(Stored items)

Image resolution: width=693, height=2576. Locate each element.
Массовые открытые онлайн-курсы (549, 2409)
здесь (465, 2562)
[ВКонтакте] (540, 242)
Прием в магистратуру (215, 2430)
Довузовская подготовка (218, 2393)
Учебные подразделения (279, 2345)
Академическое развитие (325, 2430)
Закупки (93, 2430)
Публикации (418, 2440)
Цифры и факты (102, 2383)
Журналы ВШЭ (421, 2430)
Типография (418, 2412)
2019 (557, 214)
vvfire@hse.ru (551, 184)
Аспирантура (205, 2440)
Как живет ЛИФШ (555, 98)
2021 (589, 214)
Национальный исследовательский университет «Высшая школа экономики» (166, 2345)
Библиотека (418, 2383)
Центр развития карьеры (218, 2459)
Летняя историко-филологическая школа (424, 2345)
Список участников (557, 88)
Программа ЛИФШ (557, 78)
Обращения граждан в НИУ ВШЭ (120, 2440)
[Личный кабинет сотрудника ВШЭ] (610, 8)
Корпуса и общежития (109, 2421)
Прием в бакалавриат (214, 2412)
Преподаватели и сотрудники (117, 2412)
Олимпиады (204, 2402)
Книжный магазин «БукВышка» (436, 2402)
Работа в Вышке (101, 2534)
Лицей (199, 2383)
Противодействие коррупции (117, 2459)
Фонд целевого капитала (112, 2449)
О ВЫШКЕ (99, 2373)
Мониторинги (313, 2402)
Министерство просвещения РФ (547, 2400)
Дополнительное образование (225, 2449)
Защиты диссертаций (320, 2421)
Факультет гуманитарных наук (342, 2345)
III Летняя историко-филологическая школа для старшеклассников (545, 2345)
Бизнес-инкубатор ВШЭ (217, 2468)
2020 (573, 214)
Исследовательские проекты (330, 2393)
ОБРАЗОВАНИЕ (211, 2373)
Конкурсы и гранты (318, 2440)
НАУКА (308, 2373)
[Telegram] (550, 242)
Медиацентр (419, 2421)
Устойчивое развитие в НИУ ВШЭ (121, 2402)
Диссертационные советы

TASK DETAILS.
All entries should be transcribed verbatim.

EXERCISE ANSWER.
Image resolution: width=693, height=2576. Locate each element.
Массовые открытые онлайн-курсы (549, 2409)
здесь (465, 2562)
[ВКонтакте] (540, 242)
Прием в магистратуру (215, 2430)
Довузовская подготовка (218, 2393)
Учебные подразделения (279, 2345)
Академическое развитие (325, 2430)
Закупки (93, 2430)
Публикации (418, 2440)
Цифры и факты (102, 2383)
Журналы ВШЭ (421, 2430)
Типография (418, 2412)
2019 (557, 214)
vvfire@hse.ru (551, 184)
Аспирантура (205, 2440)
Как живет ЛИФШ (555, 98)
2021 (589, 214)
Национальный исследовательский университет «Высшая школа экономики» (166, 2345)
Библиотека (418, 2383)
Центр развития карьеры (218, 2459)
Летняя историко-филологическая школа (424, 2345)
Список участников (557, 88)
Программа ЛИФШ (557, 78)
Обращения граждан в НИУ ВШЭ (120, 2440)
[Личный кабинет сотрудника ВШЭ] (610, 8)
Корпуса и общежития (109, 2421)
Прием в бакалавриат (214, 2412)
Преподаватели и сотрудники (117, 2412)
Олимпиады (204, 2402)
Книжный магазин «БукВышка» (436, 2402)
Работа в Вышке (101, 2534)
Лицей (199, 2383)
Противодействие коррупции (117, 2459)
Фонд целевого капитала (112, 2449)
О ВЫШКЕ (99, 2373)
Мониторинги (313, 2402)
Министерство просвещения РФ (547, 2400)
Дополнительное образование (225, 2449)
Защиты диссертаций (320, 2421)
Факультет гуманитарных наук (342, 2345)
III Летняя историко-филологическая школа для старшеклассников (545, 2345)
Бизнес-инкубатор ВШЭ (217, 2468)
2020 (573, 214)
Исследовательские проекты (330, 2393)
ОБРАЗОВАНИЕ (211, 2373)
Конкурсы и гранты (318, 2440)
НАУКА (308, 2373)
[Telegram] (550, 242)
Медиацентр (419, 2421)
Устойчивое развитие в НИУ ВШЭ (121, 2402)
Диссертационные советы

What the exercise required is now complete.